This is a book about learning
from experimental data and about transferring human knowledge
into analytical models.
Performing such tasks belongs
to soft computing. Neural networks (NNs) and support vector
machines (SVMs) are the mathematical structures (models) that
stand behind the idea of learning, and fuzzy logic (FL) systems
are aimed at embedding structured human knowledge into workable
algorithms. However, there is no clear boundary between these
two modeling approaches. The notions, basic ideas, fundamental
approaches, and concepts common to these two fields, as well
as the differences between them, are discussed in some detail.

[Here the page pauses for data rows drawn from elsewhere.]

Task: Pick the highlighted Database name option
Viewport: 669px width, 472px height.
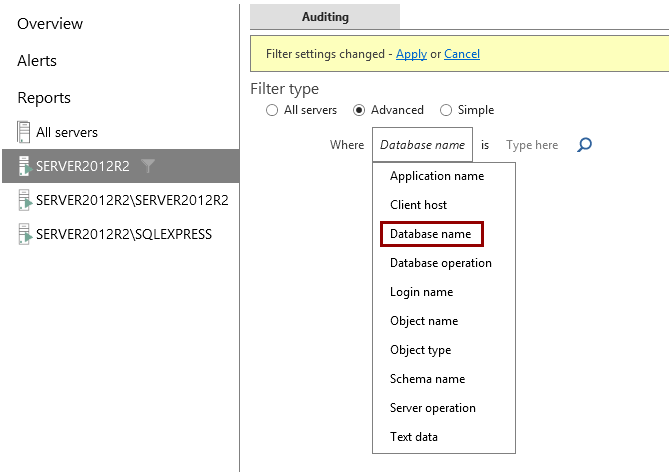Action: pyautogui.click(x=431, y=234)
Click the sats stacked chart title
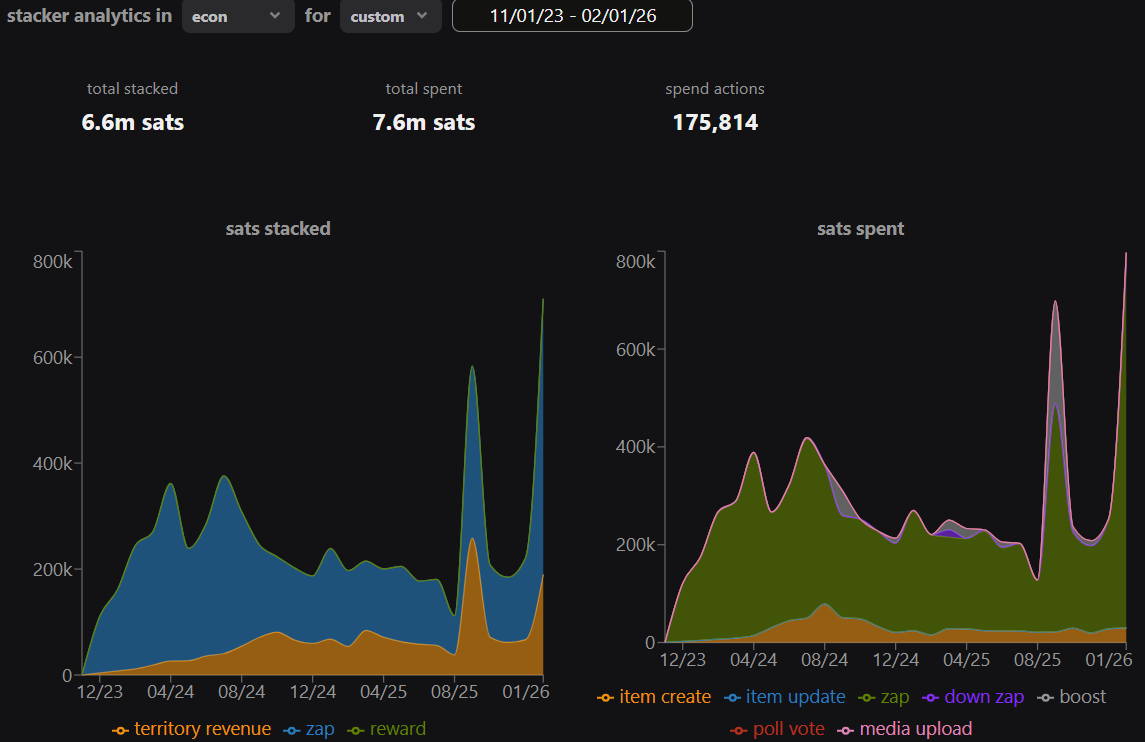Viewport: 1145px width, 742px height. (x=278, y=229)
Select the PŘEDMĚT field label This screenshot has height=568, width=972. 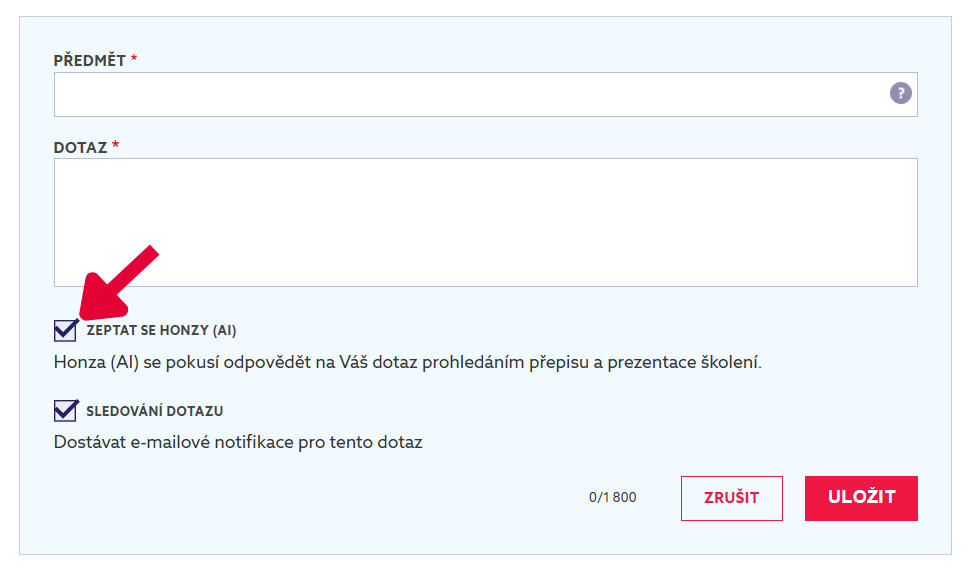(90, 61)
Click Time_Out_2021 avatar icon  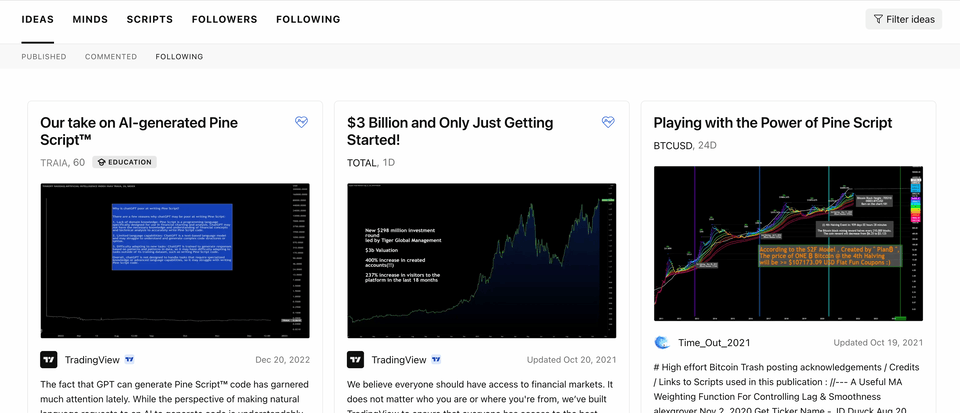click(x=662, y=343)
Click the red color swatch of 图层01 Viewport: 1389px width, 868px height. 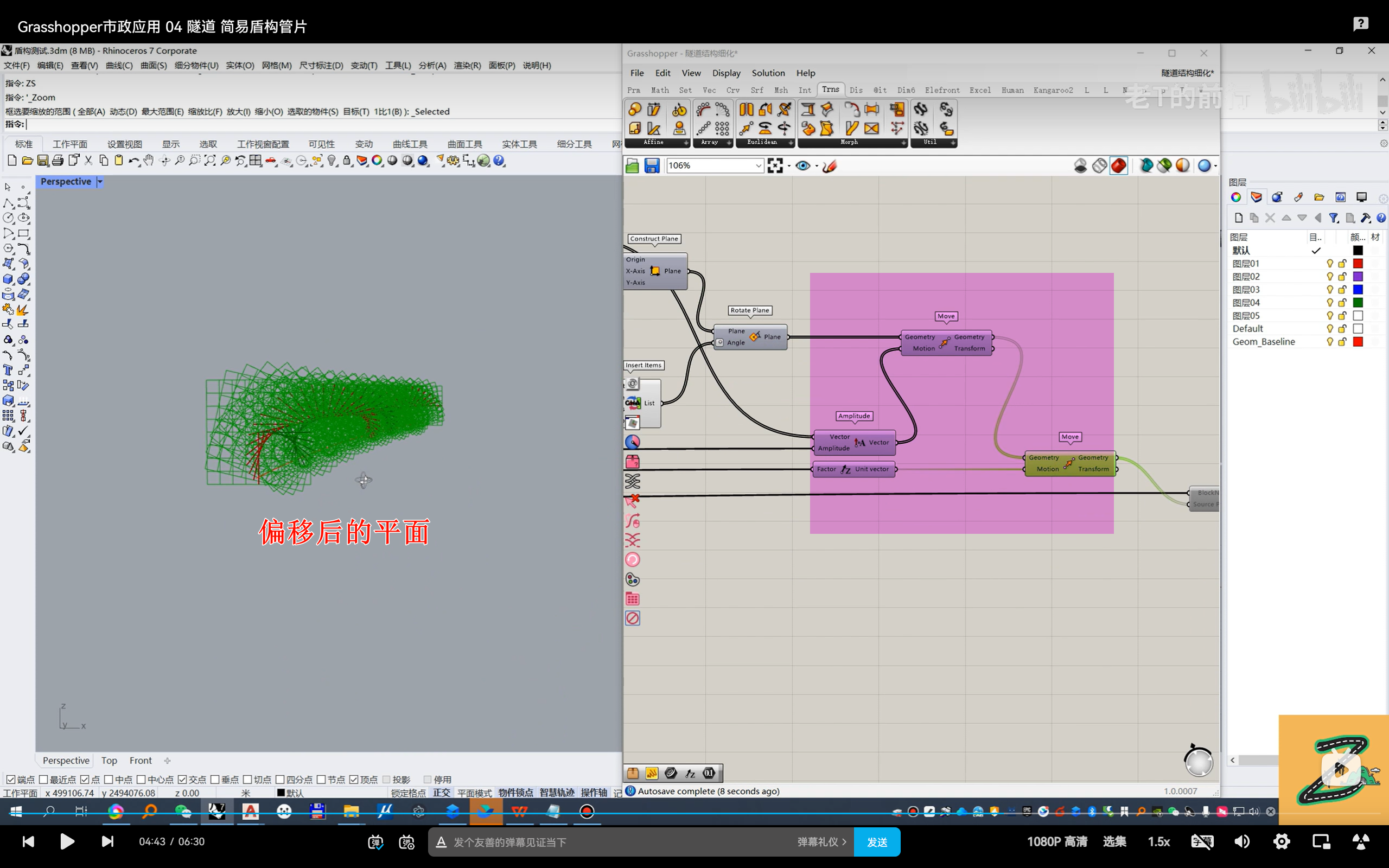[x=1358, y=264]
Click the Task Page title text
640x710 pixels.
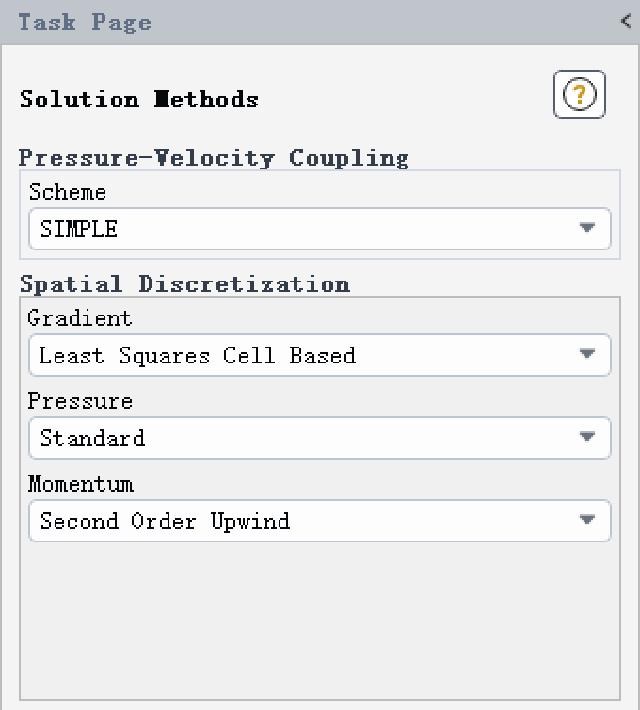tap(85, 22)
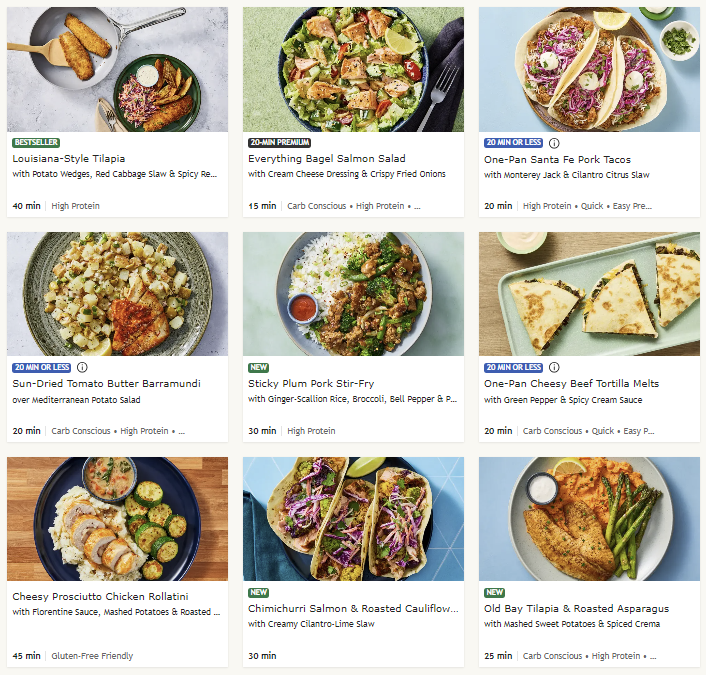Click the Everything Bagel Salmon Salad title
Screen dimensions: 706x675
pyautogui.click(x=326, y=159)
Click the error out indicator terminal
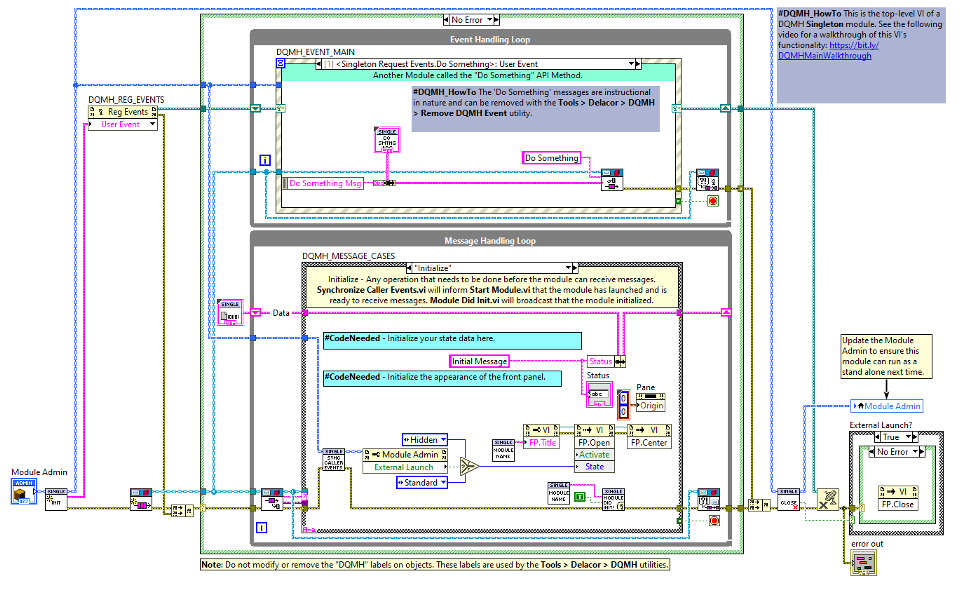The image size is (962, 589). (x=864, y=563)
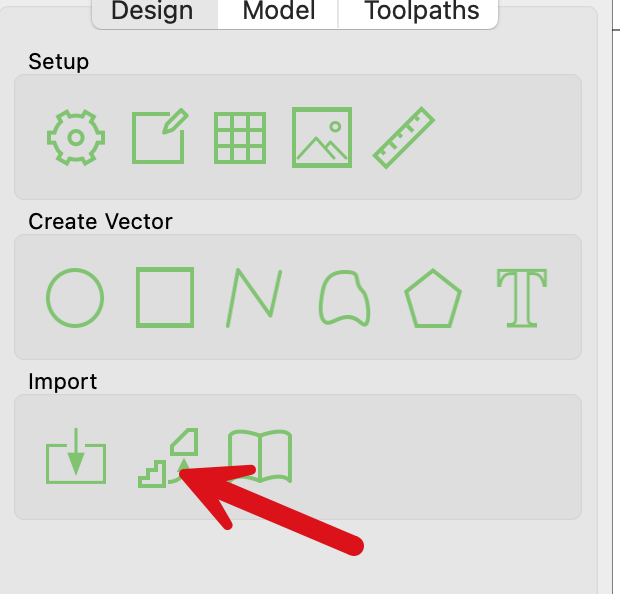
Task: Open the notes edit icon
Action: (x=160, y=136)
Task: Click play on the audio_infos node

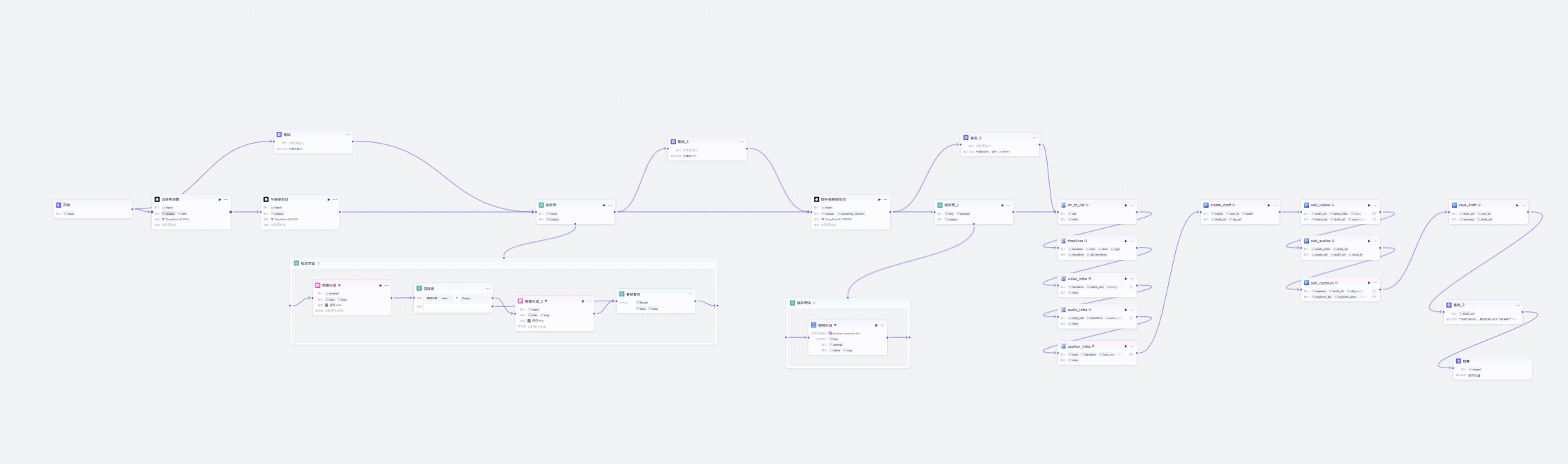Action: point(1126,310)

The sources of this book are course material presented by the
author in undergraduate and graduate lectures and seminars,
and the research of the author and his graduate students. The
text is therefore both class- and practice-tested.
The primary idea of the book
is that not only is it useful to treat support vector machines,
neural networks, and fuzzy logic systems as parts of a connected
whole but it is in fact necessary. Thus, a systematic and unified
presentation is given of these seemingly different fields -
learning from experimental data and transferring human knowledge
into mathematical models.
Each chapter is arranged
so that the basic theory and algorithms are illustrated by
practical examples and followed by a set of problems and simulation
experiments. In the author's experience, this approach is the
most accessible, pleasant, and useful way to master this material,
which contains many new (and potentially difficult) concepts.
To some extent, the problems are intended to help the reader
acquire technique, but most of them serve to illustrate and
develop further the basic subject matter of the chapter. The
author feels that this structure is suitable both for a textbook
used in a formal course and for self-study.
How should one read this
book? A kind of newspaper reading, starting with the back pages,
is potentially viable but not a good idea. However, there are
useful sections at the back. There is an armory of mathematical
weaponry and tools containing a lot of useful and necessary
concepts, equations, and methods. More or less frequent trips
to the back pages (chapters 8 and 9) are probably unavoidable.
But in the usual way of books, one should most likely begin
with this preface and continue reading to the end of chapter
1. This first chapter provides a pathway to the learning and
soft computing field, and after that, readers may continue
with any chapters they feel will be useful. Note, however,
that chapters 3 and 4 are connected and should be read in that
order. (See the figure in Chapters' Survey which represents
the connections between the chapters. See also the concise
chapter's description there.)
In senior undergraduate classes,
the order followed was chapters 1, 3, 4, 5, and 6, and chapters
8 and 9 when needed. For graduate classes, chapter 2 on support
vector machines is not omitted, and the order is regular, working
directly through chapters 1-6.
There is some redundancy
in this book for several reasons. The whole subject of this
book is a blend of different areas. The various fields bound
together here used to be separate, and today they are amalgamated
in the broad area of learning and soft computing. Therefore,
in order to present each particular segment of the learning
and soft computing field, one must follow the approaches, tools,
and terminology in each specific area. Each area was developed
separately by researchers, scientists, and enthusiasts with
different backgrounds, so many things were repeated. Thus,
in this presentation there are some echoes but, the author
believes, not too many. He agrees with the old Latin saying,
Repetio est mater studiorum - Repetition is the mother of learning.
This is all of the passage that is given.